Short task: Report every line in the entries below that contains the word "Select", copying each such line in full.

_ _ _ _

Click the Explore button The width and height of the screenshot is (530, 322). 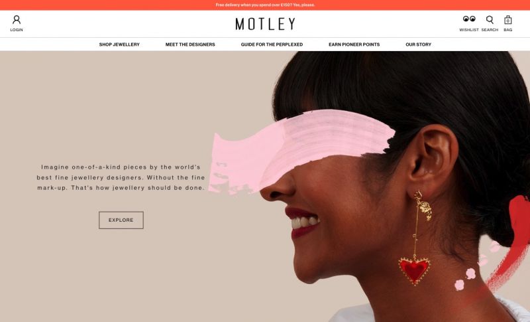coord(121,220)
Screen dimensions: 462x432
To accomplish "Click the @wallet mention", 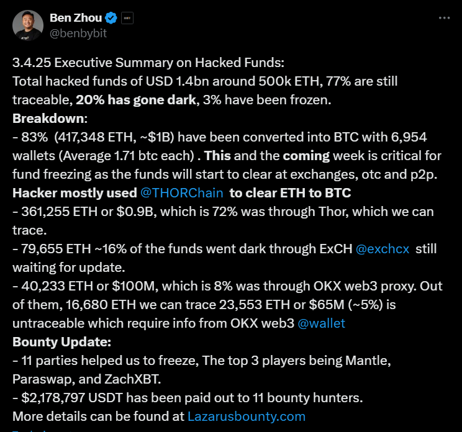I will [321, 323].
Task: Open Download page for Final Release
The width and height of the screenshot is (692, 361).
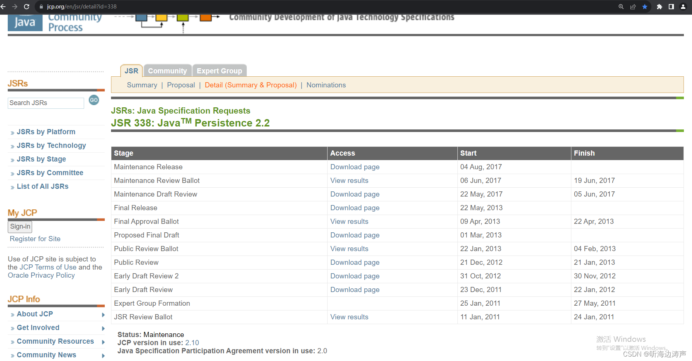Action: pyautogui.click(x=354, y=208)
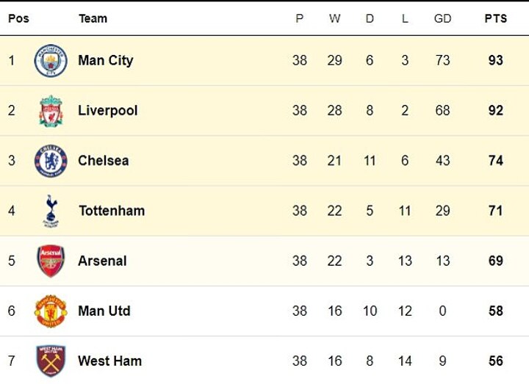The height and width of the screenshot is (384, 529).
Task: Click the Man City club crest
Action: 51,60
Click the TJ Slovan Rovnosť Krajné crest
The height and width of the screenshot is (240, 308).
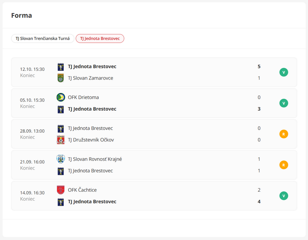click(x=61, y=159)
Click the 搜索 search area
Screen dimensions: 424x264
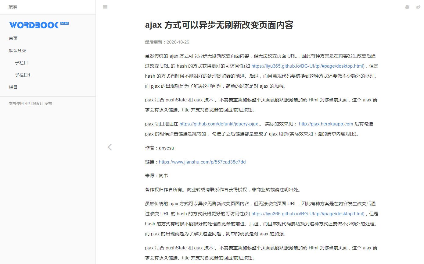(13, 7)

_ _ _ _

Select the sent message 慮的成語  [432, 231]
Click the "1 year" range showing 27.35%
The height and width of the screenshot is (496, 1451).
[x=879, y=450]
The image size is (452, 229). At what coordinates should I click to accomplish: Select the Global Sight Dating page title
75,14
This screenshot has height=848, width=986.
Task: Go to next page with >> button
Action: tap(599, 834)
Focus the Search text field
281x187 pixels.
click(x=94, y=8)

_ _ _ _

Solved problem:
Select the sent message 慮的成語  [432, 231]
The image size is (452, 229). At what coordinates should I click to accomplish: Select the Global Sight Dating page title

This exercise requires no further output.